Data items
- - - - -

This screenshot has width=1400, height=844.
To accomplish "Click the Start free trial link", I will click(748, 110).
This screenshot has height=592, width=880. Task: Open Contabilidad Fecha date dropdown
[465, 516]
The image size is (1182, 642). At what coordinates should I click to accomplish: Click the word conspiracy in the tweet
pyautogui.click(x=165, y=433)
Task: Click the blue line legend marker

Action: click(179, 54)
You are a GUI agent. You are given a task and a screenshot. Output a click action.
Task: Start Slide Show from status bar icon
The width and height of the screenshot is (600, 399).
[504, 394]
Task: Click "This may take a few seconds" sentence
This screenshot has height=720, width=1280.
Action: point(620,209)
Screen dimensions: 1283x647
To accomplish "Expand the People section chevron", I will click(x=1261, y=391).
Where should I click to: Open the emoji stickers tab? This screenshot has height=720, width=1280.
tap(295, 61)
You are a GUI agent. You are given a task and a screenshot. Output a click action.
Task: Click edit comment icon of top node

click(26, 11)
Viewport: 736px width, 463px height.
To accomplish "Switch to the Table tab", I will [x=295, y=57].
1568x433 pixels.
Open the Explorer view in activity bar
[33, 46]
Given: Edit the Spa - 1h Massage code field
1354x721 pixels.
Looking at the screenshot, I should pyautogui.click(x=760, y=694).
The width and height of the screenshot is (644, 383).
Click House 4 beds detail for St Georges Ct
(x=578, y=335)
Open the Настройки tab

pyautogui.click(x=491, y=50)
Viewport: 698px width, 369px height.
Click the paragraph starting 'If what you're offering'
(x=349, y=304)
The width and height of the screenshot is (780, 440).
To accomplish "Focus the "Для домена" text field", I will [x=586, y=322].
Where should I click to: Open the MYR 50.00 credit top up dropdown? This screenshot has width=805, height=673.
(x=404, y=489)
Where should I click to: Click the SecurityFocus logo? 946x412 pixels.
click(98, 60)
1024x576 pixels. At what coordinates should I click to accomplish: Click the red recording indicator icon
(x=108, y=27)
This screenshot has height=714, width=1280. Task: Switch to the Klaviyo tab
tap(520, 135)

- - - - -

WORK INSTRUCTIONS
Copy out every line above where "Viewport" is present.

OUTPUT FOR THIS TASK
Viewport: 736px width, 463px height.
Viewport: 698px width, 369px height.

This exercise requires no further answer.